Das Buch gliedert sich in 28 Kapitel, die primär das Leben und Wirken Guevaras beschreiben, aber auch lange Ausführungen zu seiner aus der DDR stammenden Mitkämpferin Tamara Bunke und zur Person Fidel Castros und der politischen Entwicklung Kubas enthalten. Der Autor will hierbei den Kult und Mythos um die Figur des „Befreiungskämpfers" Guevara dekonstruieren: Bereits in jungen Jahren habe er beschlossen, gegen die imperialistische Macht der USA „als ein revolutionärer Don Quijote de la Serna zu Felde zu ziehen" (S. 56). Entgegen der Idealisierung seiner Person als Humanist sei Che bereits während der Kubanischen Revolution mit „eine sehr spezifischen Legierung von Enthusiasmus und Terror" (S. 180) gegen jede Abweichung und Disziplinlosigkeit vorgegangen. So verwundere es auch nicht, dass Guevara bei seinem Besuch in Moskau 1960 „für Stalin ... an der Kremlmauer Blumen" (S. 224) niederlegte. Er hatte für Koenen „Züge eines Masochisten und Puritaners" (S. 291) mit stark narzisstischen Zügen.

Datenauszug —
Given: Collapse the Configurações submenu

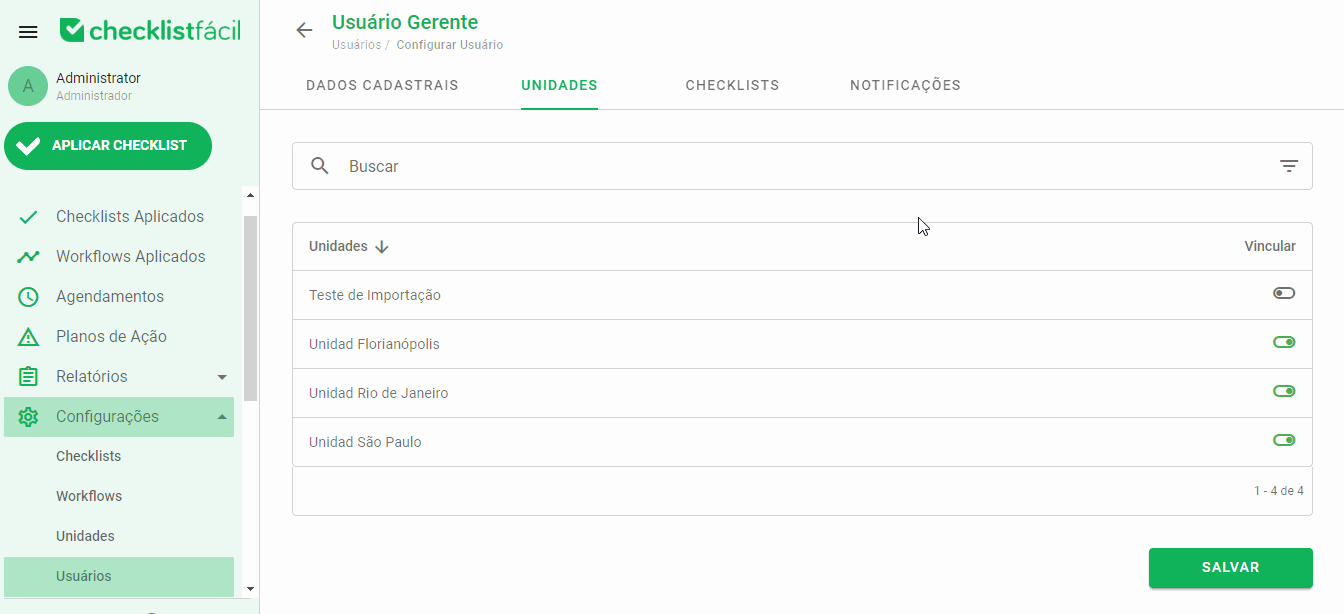Looking at the screenshot, I should (222, 416).
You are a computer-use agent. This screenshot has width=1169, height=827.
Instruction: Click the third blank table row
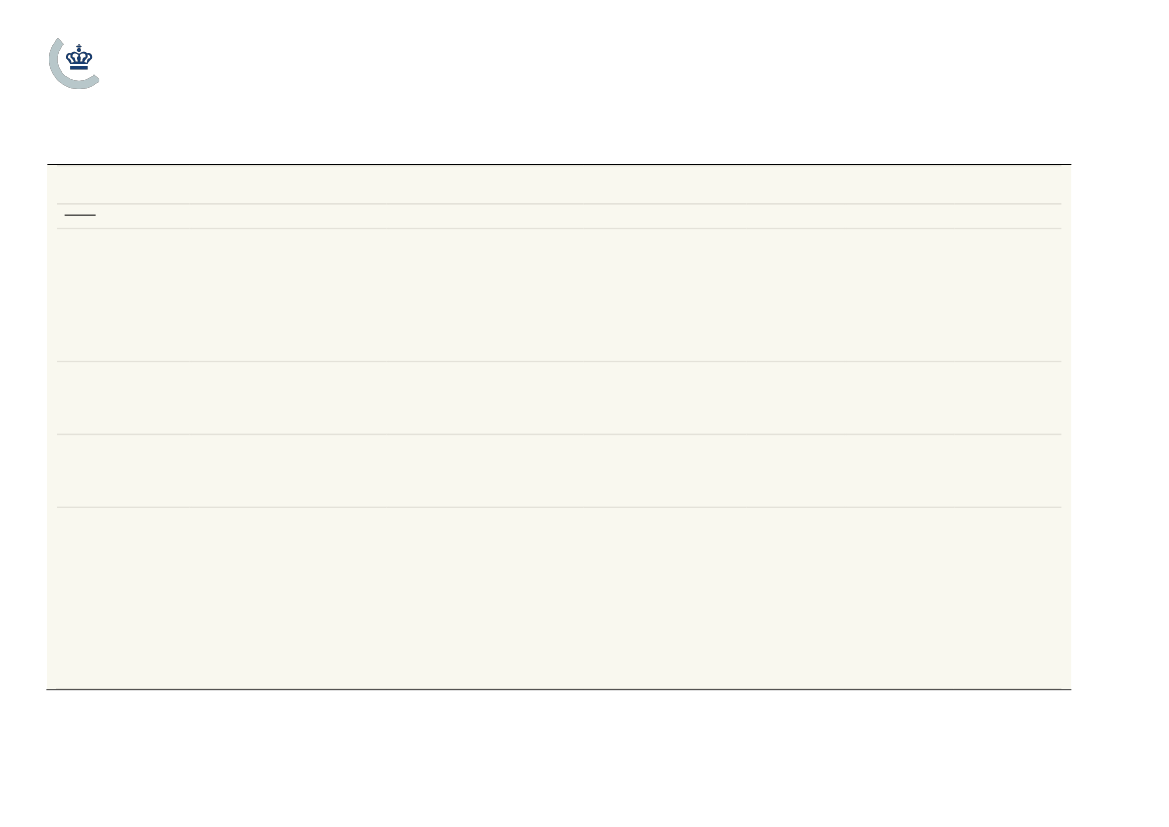559,398
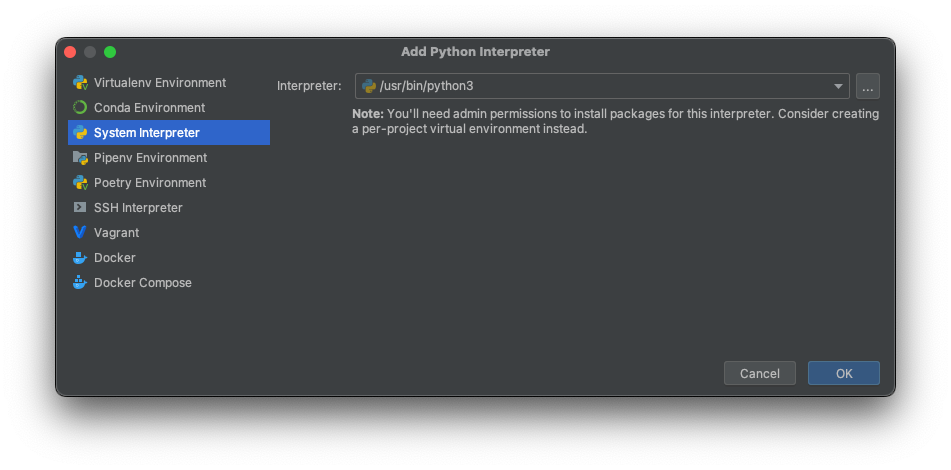Image resolution: width=951 pixels, height=470 pixels.
Task: Click the Vagrant V logo icon
Action: [80, 232]
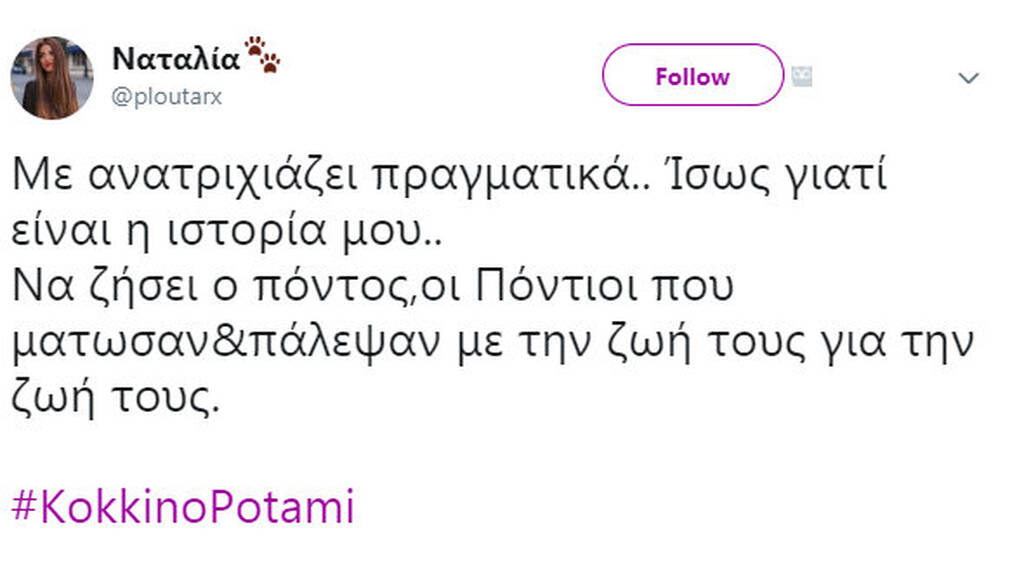Click Ναταλία's profile avatar photo

(x=52, y=78)
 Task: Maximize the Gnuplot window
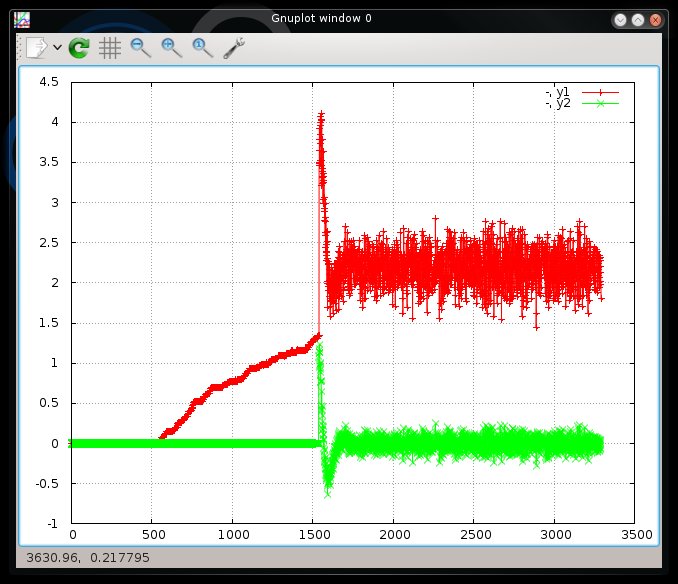[638, 19]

Aufgabenstellung —
Führe den Textauszug über das Buch zu Che Guevara im Anschluss an seinen letzten Satz fort.

Ergebnis —
Kurzum, Che erscheint als Figur des „abenteuernden Weltrevolutionär" (S. 497), der aus ideologischer wie selbstverliebter Verbohrtheit die Bodenhaftung zur Wirklichkeit verloren habe. Betrachtet man sich das Leben und Wirken Guevaras kritisch, so kann man einer solchen Einschätzung durchaus zustimmen. Koenen arbeitet aber merkwürdigerweise die dafür bedeutsamen Aspekte trotz des mehr als sechshundertseitigen Textes nicht klar heraus: Sein Scheitern als Minister und Politiker in Kuba, sein Versagen als Guerilla-Kämpfer im Kongo und in Bolivien werden zwar thematisiert, aber nicht systematisch analysiert. Dies liegt zu großen Teilen daran, dass Koenen trotz seines gegenteiligen Anspruchs mehr Erzähler als Kritiker ist. So erklärt sich wohl auch, dass das titelgebende „Guevara-Projekt" und das Modell des „Neuen Menschen" nicht genauer untersucht werden. Darüber hinaus verärgert das Fehlen von Belegen für Informationen und Zitate. Gleichwohl handelt es sich um ein beachtenswertes Buch, wie jedes Werk, das einen historischen Mythos begründet kritisiert.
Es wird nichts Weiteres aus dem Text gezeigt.